# Duyuru > Soygunlar >  İsrail'le "One Minute" 4 Milyon Dolar

## bozok

*AKP'den Yeni Tarife : İsrail'le "One Minute" 4 Milyon Dolar*



*Açık İstihbarat üzel*

Bir Akbank reklamında ; 

Japon cep telefonu teknolojisini bulmakla, kovboy şapkalı ABD'li geliştirmekle övünürken bizimkisi; o cep telefonunu kullanarak hızlı şekilde kredi almakla övünüyordu. 

Ve tabi reklam icabı Japonla , ABD'li _"apışıp kalıyorlardı"_ ; *Türk'ün bu mucizesi karşısında.* 

Türk imgesi ile dalga geçilen reklamlar serisine sıkça rastlamaya başladık (Bkz. Türk-Selim) . *Türk'ü salak yerine koyan en son vaka ise bir reklam değil, bir savunma projesi töreniydi.*

Geçenlerde Kayseri'de düzenlenen bir törenle; İsrail'e modernize ettirilen 170 adet M60 tankından sonuncusu teslim edildi. Savunma Bakanı Vecdi Gönül'ün de katıldığı törenle İsrail firması IMI'nın başarılı modernizasyon çalışmaları ve bu tank üzerinden Türk ve İsrail savunma sanayilerinin girişeceği ortak projeler anlatıldı. Bu tankla Kolombiya'nın açtığı ihaleye katılacağı vurgulandı.

Kolombiya'nın açtığı ihalede yarışan diğer 3 modelin de İsrail'e ait olduğu ayrıntısı büyütülmedi.

170 tankın modernizasyonu için ödenen para 687.5 milyon dolar. 

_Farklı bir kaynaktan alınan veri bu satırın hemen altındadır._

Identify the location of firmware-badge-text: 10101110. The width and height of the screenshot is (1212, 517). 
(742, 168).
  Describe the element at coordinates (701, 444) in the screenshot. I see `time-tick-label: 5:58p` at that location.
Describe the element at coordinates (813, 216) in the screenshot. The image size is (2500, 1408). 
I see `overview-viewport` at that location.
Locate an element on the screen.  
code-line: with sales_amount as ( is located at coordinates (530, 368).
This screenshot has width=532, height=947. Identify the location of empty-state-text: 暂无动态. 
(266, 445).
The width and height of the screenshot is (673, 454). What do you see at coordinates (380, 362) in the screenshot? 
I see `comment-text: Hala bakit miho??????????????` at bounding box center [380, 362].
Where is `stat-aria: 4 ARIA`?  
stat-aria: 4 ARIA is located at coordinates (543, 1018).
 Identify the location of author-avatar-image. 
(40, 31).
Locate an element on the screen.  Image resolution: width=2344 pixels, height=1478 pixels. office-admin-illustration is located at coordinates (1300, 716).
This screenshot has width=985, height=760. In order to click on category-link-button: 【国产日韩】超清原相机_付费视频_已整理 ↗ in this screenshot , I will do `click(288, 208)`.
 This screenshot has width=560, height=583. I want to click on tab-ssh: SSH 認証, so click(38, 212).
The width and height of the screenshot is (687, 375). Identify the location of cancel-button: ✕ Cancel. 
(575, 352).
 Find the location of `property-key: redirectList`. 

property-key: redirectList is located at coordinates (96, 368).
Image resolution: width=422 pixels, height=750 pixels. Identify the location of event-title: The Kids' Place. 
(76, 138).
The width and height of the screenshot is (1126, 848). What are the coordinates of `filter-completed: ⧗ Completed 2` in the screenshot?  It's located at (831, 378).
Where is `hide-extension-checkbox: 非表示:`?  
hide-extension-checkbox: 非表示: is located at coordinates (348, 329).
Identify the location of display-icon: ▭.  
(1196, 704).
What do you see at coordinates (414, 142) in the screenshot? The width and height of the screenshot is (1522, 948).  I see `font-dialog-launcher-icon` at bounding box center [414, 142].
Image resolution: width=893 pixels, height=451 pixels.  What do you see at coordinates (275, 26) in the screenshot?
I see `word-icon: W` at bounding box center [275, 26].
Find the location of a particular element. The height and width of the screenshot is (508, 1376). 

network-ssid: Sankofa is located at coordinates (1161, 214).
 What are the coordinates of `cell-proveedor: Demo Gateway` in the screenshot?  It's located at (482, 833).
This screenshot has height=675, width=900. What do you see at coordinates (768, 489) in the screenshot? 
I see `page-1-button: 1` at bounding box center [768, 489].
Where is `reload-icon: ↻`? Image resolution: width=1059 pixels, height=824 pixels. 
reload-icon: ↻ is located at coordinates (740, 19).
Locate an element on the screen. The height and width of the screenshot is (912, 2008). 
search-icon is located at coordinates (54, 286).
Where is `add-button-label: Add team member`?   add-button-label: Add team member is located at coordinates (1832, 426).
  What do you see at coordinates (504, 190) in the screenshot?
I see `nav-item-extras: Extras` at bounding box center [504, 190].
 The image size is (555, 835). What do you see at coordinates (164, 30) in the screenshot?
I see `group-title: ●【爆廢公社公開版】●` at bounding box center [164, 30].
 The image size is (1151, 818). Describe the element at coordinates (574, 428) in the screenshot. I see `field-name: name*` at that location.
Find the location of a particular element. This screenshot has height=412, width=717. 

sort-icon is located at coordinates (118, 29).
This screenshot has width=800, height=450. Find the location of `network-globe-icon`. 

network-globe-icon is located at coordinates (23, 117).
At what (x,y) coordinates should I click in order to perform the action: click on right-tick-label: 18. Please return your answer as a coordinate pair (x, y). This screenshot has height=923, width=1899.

*Yani eski tankı modernize etmek için tank başına 4 milyon dolar ödemiş olduk.* 

Bu rakamı bir perspektife oturtabilmeniz için sizinle başka ülkelerin tank alım rakamlarını paylaşalım:

General Dynamics firmasının Irak ordusuna sağlayacağı ve M60'lara göre çok daha üst düzey teknolojiyi temsil eden yeni M1A1 Abrams tanklarına vereceği fiyat : 150.5 milyon dolar

Toplam 140 tank için. 

*Anlayacağınız işgal altındaki Irak yeni model tankın tanesini 1 milyon dolar civarında bir rakama malediyor.* 

şili'nin geçenlerde Almanya ile yaptığı anlaşma çerçevesinde 140 Leopard 2A4 - _ki Leopard tankı bir çok uzman tarafından dünyanın en iyi ana savaş tankı olarak nitelendiriliyor_ - için ödeyeceği miktar 125 milyon dolar. *Yani yeni model tank için ödenen miktar 1 milyon doların altında.* 

Hindistan'ın yine daha gelişmiş bir model olan T-90 AMT 'den 310 tane almak için ödeyeceği fiyat 700 milyon dolar. *Yani tanesi 2 milyon dolar civarında.* 

Matematiğinizin kuvvetli olmasına veya silah uzmanı olmanıza gerek yok. 

Temel bir insaf, ahlak ve vatan sevgisi yeterli. 

Tank modernizasyonu adı altında eski tanka yeni makyaj için tanesine 4 milyon $....

Yeni tank için tank başına 1-2 milyon dolar arası değişen fiyatlar....

Sizce bu durumda yeni bir akıllı Türk reklamı çekilmesi gerekmez mi?

Sloganımız hazır....

*AKP 'den Yeni Tarife : İsrail'le Konuşmanın Dakikası Sadece 4 Milyon Dolar*


*Açık İstihbarat* / 13.4.2010

----------


## tamer620

kardeş sen cehaletindenmi yoksa kastındanmı bu konuyu bu kadar çarpıtıyorsun cehaletindense yazma sor adam sansınlar. kastın varsa git milletin balık hafızasına sahip oldugu üçüçnçü dünya ülkelerinde yaşa yada git dogan gurubunda köşe iste. sana muhakkak bir köşe verirler.ihalenin hangi tarihte yapıldıgına bir bak önçe .

----------